The Pargas stone church’s oldest sections are from the 13th century, when a stone sacristy was built in the wooden church located at the site before the current one. The sacristy is part of the so-called Finnish Church still located at the east end of the stone church. Today’s church was built soon after the sacristy.
The church is among the finest of our churches from the Middle Ages, and the quality of construction was extremely high. The church’s main hall is large, its exterior measuring 35.7 metres by 19.3 metres. It is pseudo-basilica in form: the main nave is higher than the side aisles. The vaulted ceiling is supported by octagonal brick columns. In the interior the brick surface plays a visible role, and multi-column arcade arches and simpler transverse arches and ribs are also brick.
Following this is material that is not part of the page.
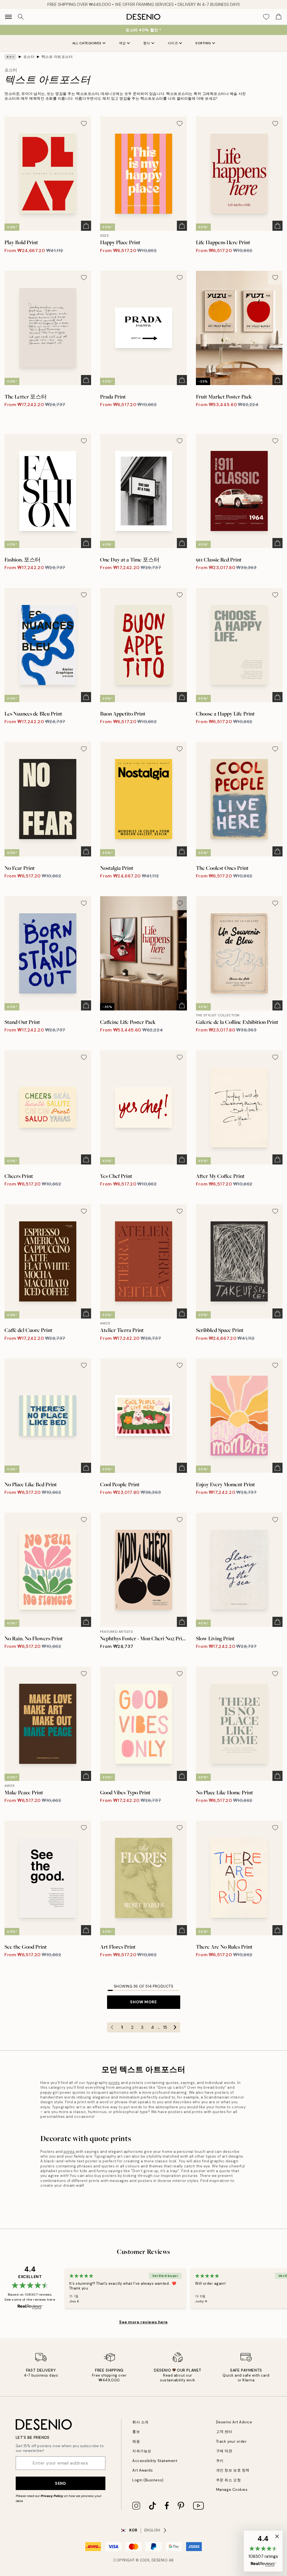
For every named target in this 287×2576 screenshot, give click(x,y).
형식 (146, 43)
Paintings on the church’s walls and vaults are located only in specific parts of the building. The entirety also includes a church porch completed in the 15th century and a catacomb built in the mid-18th century.
Renovation goals of the project focused on replacement of technical systems and functional improvements, including consideration of accessibility. Wall and ceiling surfaces were cleaned, and where necessary some surfaces were replaced. Historic objects were catalogued and a conservation programme was drafted for them. Fire safety was improved by installing a dry-sprinkler system in the church attic and replacing fire and intruder alert systems. The church’s electrical system, lighting and sound system were also replaced.